Or you can grab a snack and watch my 261 (before it was ported) try 'em all out Project Farm Style on YT. (I did this vid back in 2014!) Keep in mind that a current gen 261 is lighter, and more powerful than my 1st gen unit, which is bone stock, in the vid.


----------



## MasterMech (Sep 24, 2017)

TheCutShop said:


> Husky saws are fast in the cut, can't argue that fact. With that being said all of my saws are Stihl.
> 
> I imported the fist 241C-m in the country. Stihl was pissed to say the least.  It's a fun ground saw after it was worked over by MM. I usually grab it before my 261C-m.
> 
> ...


The 241 was one of those saws you didn't understand the purpose of until you picked it up, and then it was immediate.

I stopped myself from buying a 661 because having a saw like that means you get more trees sized to match. :shock: That gravity of work for personal firewood was waaaaay above my pay-grade. :lol:


----------



## TheCutShop (Jun 24, 2021)

Diesel 6x6 splitter makes easy work of the big wood. I built this using a Hustler side hill mower. Lol


----------



## MasterMech (Sep 24, 2017)

TheCutShop said:


> Diesel 6x6 splitter makes easy work of the big wood. I built this using a Hustler side hill mower. Lol


I'm guessing you have mechanical help in moving the wood to and from the splitter as well. (Tractor(s)?  ) See what I mean about big saws? :lol:


----------



## SWB (Sep 22, 2018)

I've cut and split my own firewood for the past 20 years or so. I like the physical activity of it. I prefer split wood to limbs and smaller trees. If you have the equipment to deal with it it's not too bad.


----------



## metro424 (May 26, 2017)

MasterMech said:


> Amoo316 said:
> 
> 
> > One saw I haven't seen mentioned in here yet is the MS 194 C-E. 31ccs @ 7.6lbs and can accept a 16" bar.
> ...


https://www.gardenland.com/product/stihl-ms-500i-chainsaw/
I didn't realize stihl has a EFI saw now. Price could get you 3 carbed saws though.


----------



## MasterMech (Sep 24, 2017)

metro424 said:


> ...
> https://www.gardenland.com/product/stihl-ms-500i-chainsaw/
> I didn't realize stihl has a EFI saw now. Price could get you 3 carbed saws though.

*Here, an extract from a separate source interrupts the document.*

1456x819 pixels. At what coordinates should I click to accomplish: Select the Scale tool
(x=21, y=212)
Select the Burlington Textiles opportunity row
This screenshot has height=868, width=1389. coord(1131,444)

The MS500i has been taunted and teased for many, many years now. Available in Europe, then a few made it to USA, now they are "released" .... but scarce. Sigh. Stihl can have the most frustrating product release timelines. Many saws prior were similar.


----------



## Retromower (Jan 28, 2021)

metro424 said:


> I searched and didn't see a thread for gas powered saws. What's everyone running for chainsaws? I have a little husky 460 rancher and it's been pretty decent but I want a smaller pro level saw and maybe a big boy 70cc saw. Maybe something like https://www.sawsuppliers.com/collections/chain-saws/products/echo-cs-2511p-12-professional-rear-handle-chain-saw-12-bar-chain . A little saw for smaller stuff seems pretty nice as opposed to swinging a larger saw for small work.
> 
> Anyone have any recommendations, I want to start cutting some wood for our fire pit.

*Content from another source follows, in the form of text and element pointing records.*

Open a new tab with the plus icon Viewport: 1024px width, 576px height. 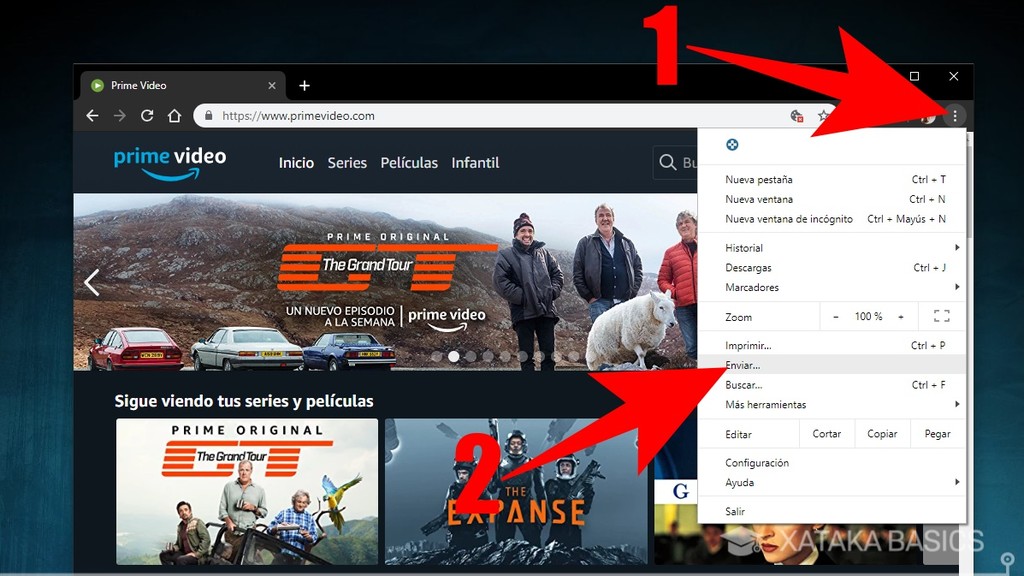(x=304, y=85)
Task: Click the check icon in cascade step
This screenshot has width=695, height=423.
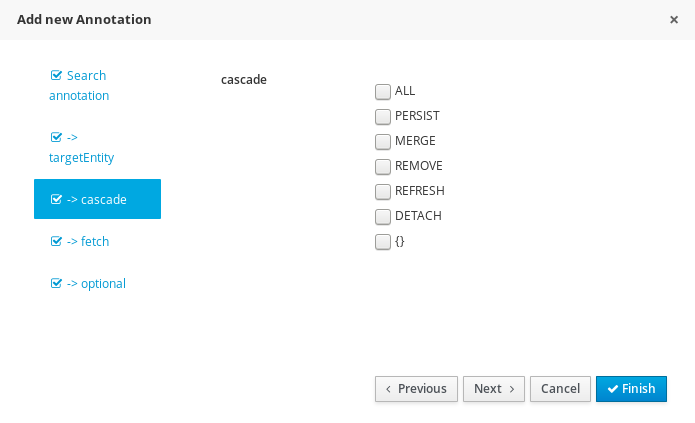Action: (56, 199)
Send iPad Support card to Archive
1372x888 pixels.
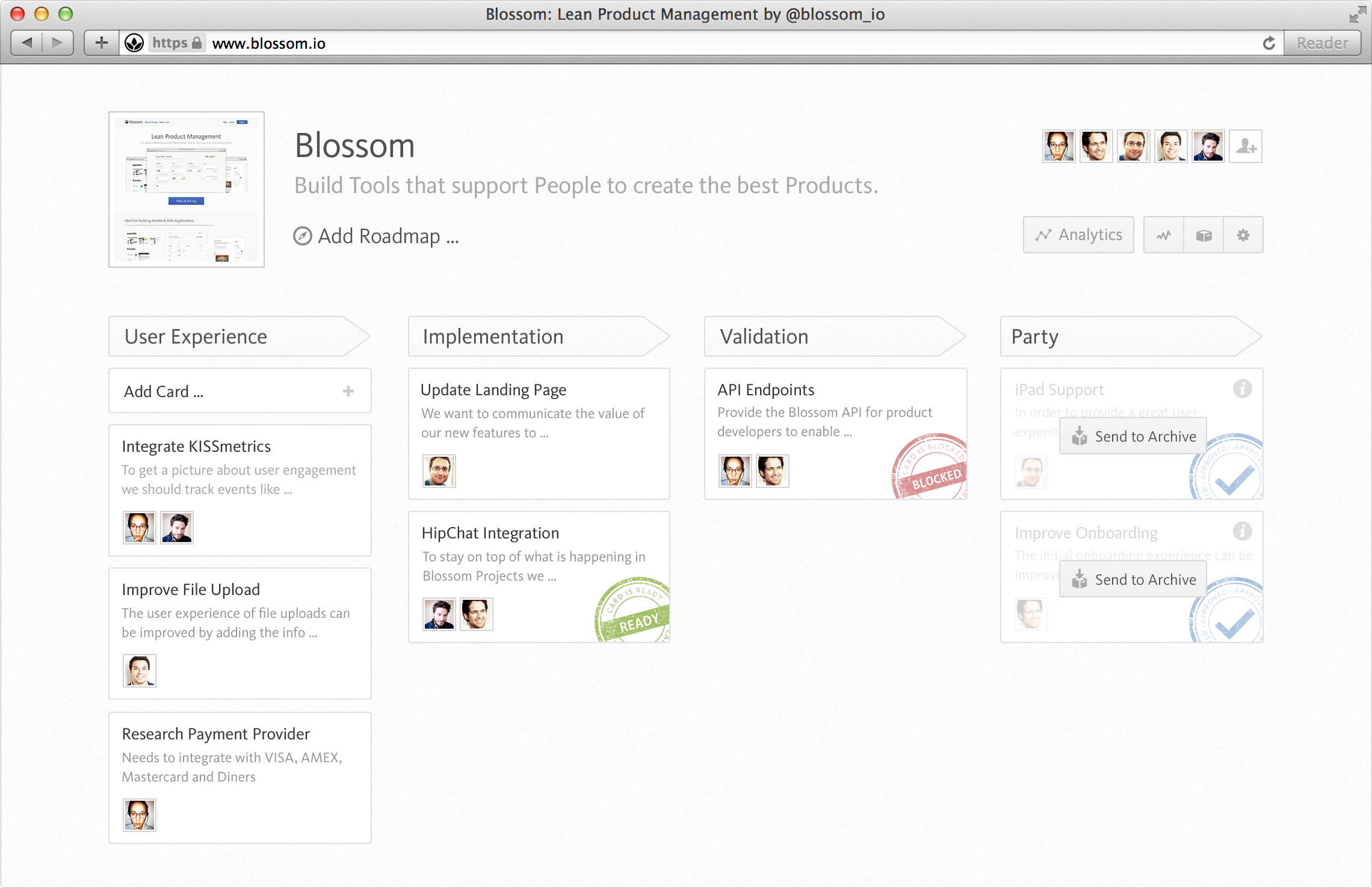(x=1133, y=436)
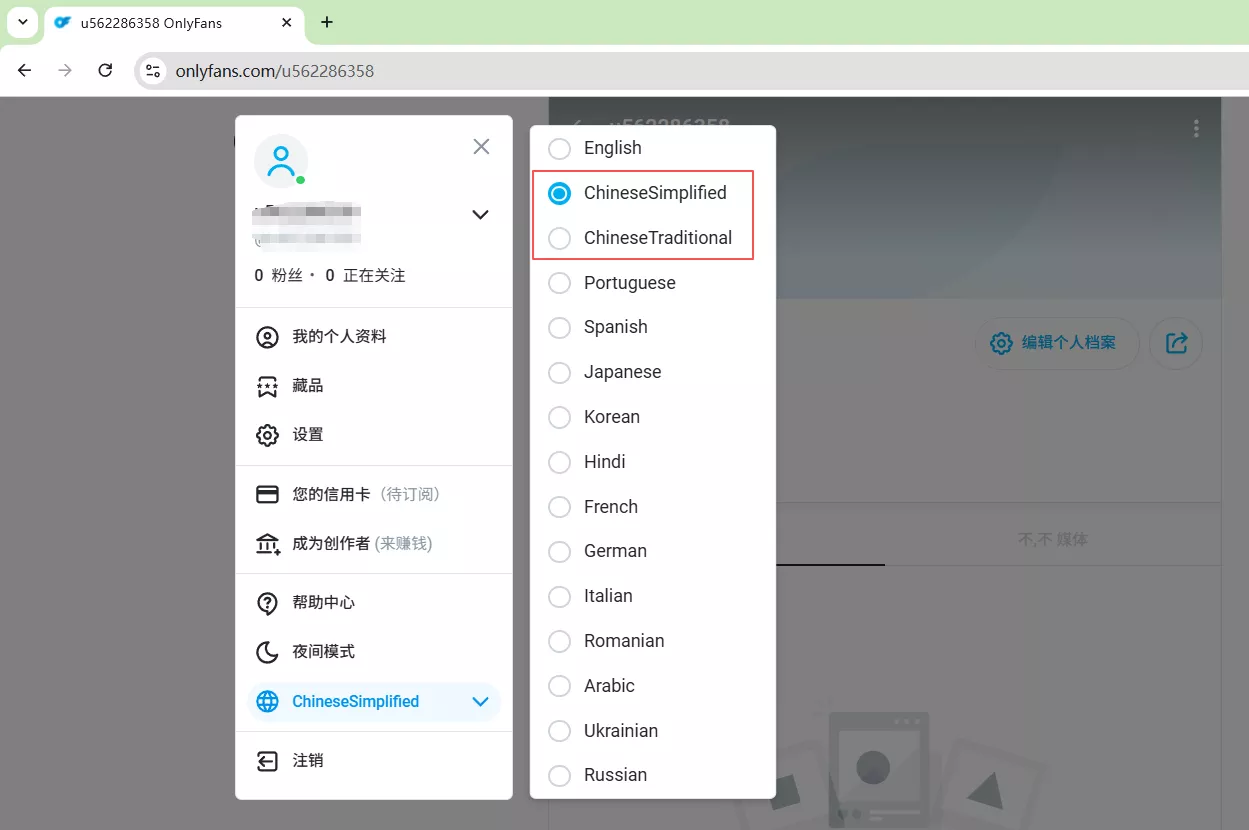The width and height of the screenshot is (1249, 830).
Task: Click the 注销 logout icon
Action: pyautogui.click(x=267, y=760)
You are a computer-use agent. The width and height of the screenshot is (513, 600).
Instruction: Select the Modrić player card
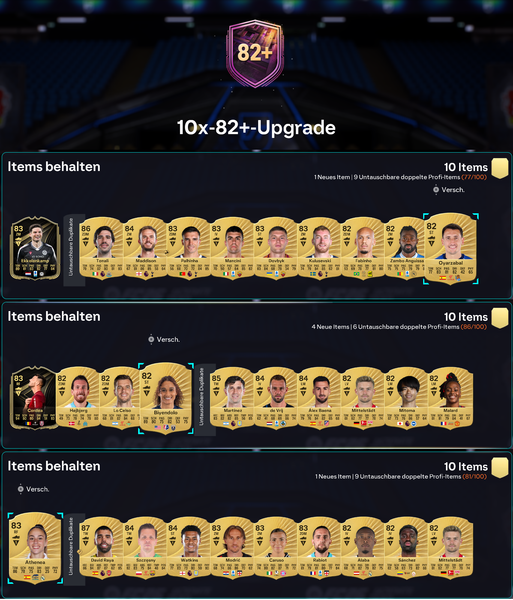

Ive got quite a bit of experience with Stihl and some with Echo. Both are great saws, its all what you like. My father would tell you that the reason you buy a Stihl is for the chain. Oregon chains are OK but they cant hold a candle to a Stihl Pico.
Back when I lived in Wisconsin and cut firewood every summer, my rule was that I always bought Japanese: Toyota trucks, Honda lawn equipment and Echo trimmers and chainsaws.
Back in those days, my brother and I would cut firewood together much of the time and being siblings, be competitive and him being a proud Stihl owner; we would always kind of have a little race. Im proud to say that my Echo could compete head to head with his Stihl and sometimes would beat it. He had a Stihl Farm Boss and an 021 and my Echo was basically coparable to an 021, just a nice little limbing saw.


----------



## MasterMech (Sep 24, 2017)

Worth mentioning that you can run Stihl chain on ANY brand of saw as they pretty much manufacture it in all sizes. Chain could be a separate multi-page thread all on it's own.

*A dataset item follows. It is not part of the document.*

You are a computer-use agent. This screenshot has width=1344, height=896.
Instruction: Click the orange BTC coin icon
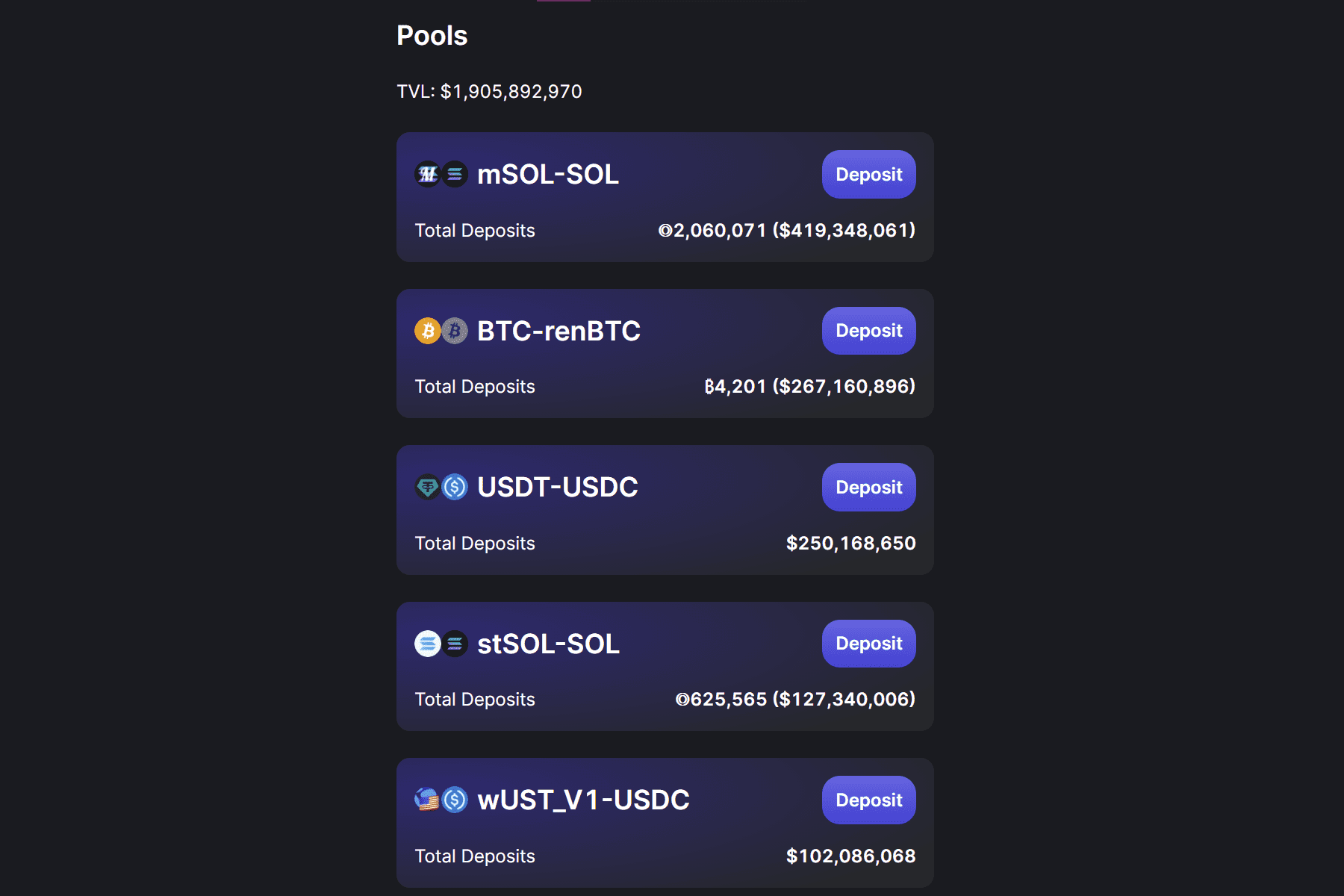[x=428, y=331]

The era of 1123 and 1127 Stihl's (017/018/021/023/025 and the 029/ 029 Super/ and 039) introduced the "clamshell" style builds which differ from the professional class saws. Before, the Farm or Landowner targeted saws were simply low-displacement or detuned versions of the professional saws. Parts were interchangeable. Ex: The 056 Magnum was the go-to timber falling saw in the line but there were Super and "vanilla" versions too, along with the 045 which was just a low-displacement version. But all were built with the same design and materials. The 038 Magnum, Super, and vanilla or Farm Boss versions, same. But beginning with the 029 (for the Farm Boss anyways), the materials used and design of the saw and it's engine changed dramatically compared to the elite professional saws. The chassis moved from being 2 magnesium castings forming an integrated crankcase with the aluminum cylinder bolted to the top, to completely separating the chassis from the engine. The engine was now a completely self-contained module and the chassis was a separate one-piece reinforced plastic structure attached to the rear handle via rubber springs or buffers. This makes internal engine work more labor intensive but to be honest, that's pretty rare on the majority of saws out there anyways. You could however buy and replace the complete engine as a unit and work to the engine did not risk chassis damage due to mistakes. Also, major engine work does not require special tools or methods as some split crankcase designs can. The main drawback of the clamshell design is that they are relatively inefficient in use of materials so they tend to be heavy for a given engine size. This much more evident on a 60 cc saw vs a 30 cc however. The necessity of including the crankcase in the the same casting as the cylinder makes them quite difficult for the chainsaw nuts to modify for more ponies as well, hence you don't see a whole bunch of these saws with engine port work done.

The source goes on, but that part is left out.